In 2014 the continent’s six-year sales drop finally halted – though not before yielding two-decade lows. Now, after last year more than 80 % of the brands competing in Europe reported yearly gains, industry experts and analysts foresee a timely rebound.
While industry watchers are still cautious and predict a modest uptick in sales for 2015, companies – including loss-making Ford and Fiat have already moved positively towards increasing production output and securing more staff. Overall, only five brands reported negative sales in 2014 compared to 2013 figures, according to European automakers association ACEA. Additionally, the tally last year was 5 percent up overall from the two-decade low seen in 2013 and 16 of the 31 brands tracked posted above average results. The top brands that reported the best overall growth last year were Jeep (+70 percent), Lexus (+30 percent) and Mitsubishi (+25 percent). On the other hand, they were outflanked by the automakers with the largest unit increases – Renault (up by 73,231 vehicles), Skoda (+70,968) and Dacia (+68,668). The latter three, supported by crucial new model introductions, were responsible for 32 percent of the total increase of 669,568 autos last year – which finished with sales of 13,006,451 units.
Analysts at EY and IHS though caution that European deliveries in 2015 are not expected to rise faster than 3 percent to 4 percent – to around 13.3 million.
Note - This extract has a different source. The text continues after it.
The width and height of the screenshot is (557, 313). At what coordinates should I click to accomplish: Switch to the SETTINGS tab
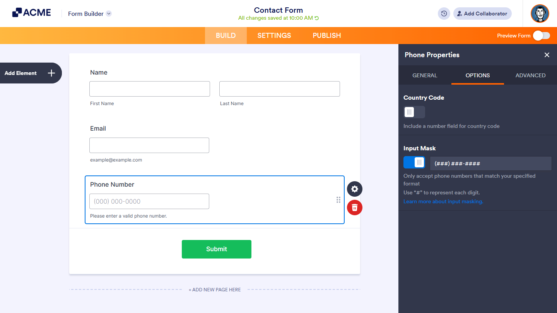(274, 35)
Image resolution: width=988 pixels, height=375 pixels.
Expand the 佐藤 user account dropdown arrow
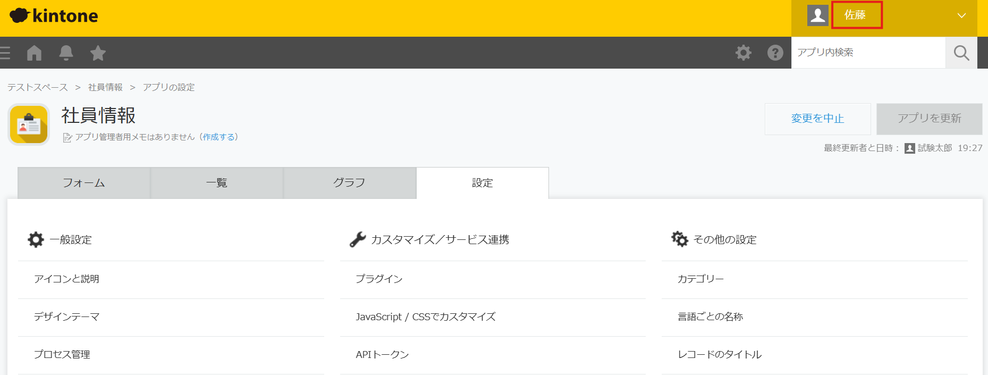click(x=961, y=15)
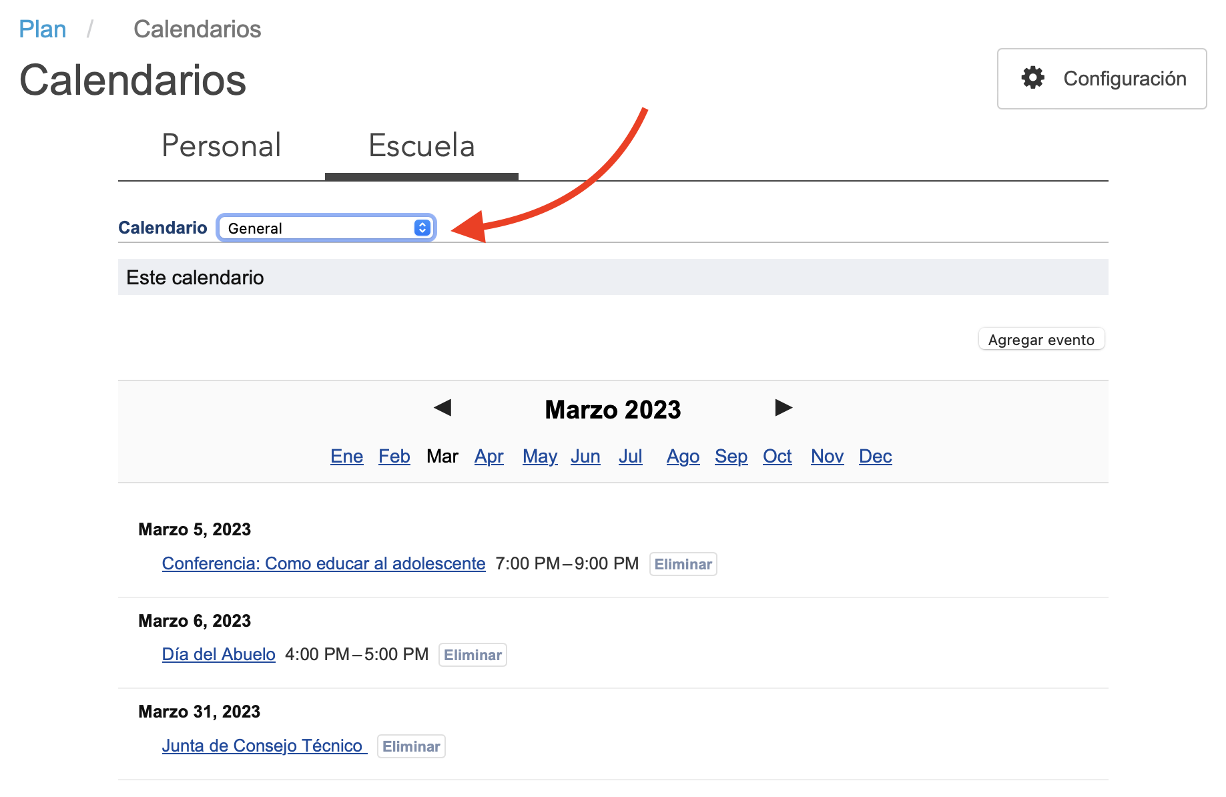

They say that self-registrations, heavy discounting and other types of buyer incentives have a deep impact on the true level of demand in the region. Fiat Chrysler Automobiles last month announced it hired another 1,500 workers in Italy to support Jeep renegade and Fiat 500X production at the Melfi plant, while Ford said it was increasing output at its two German factories to cope with demand.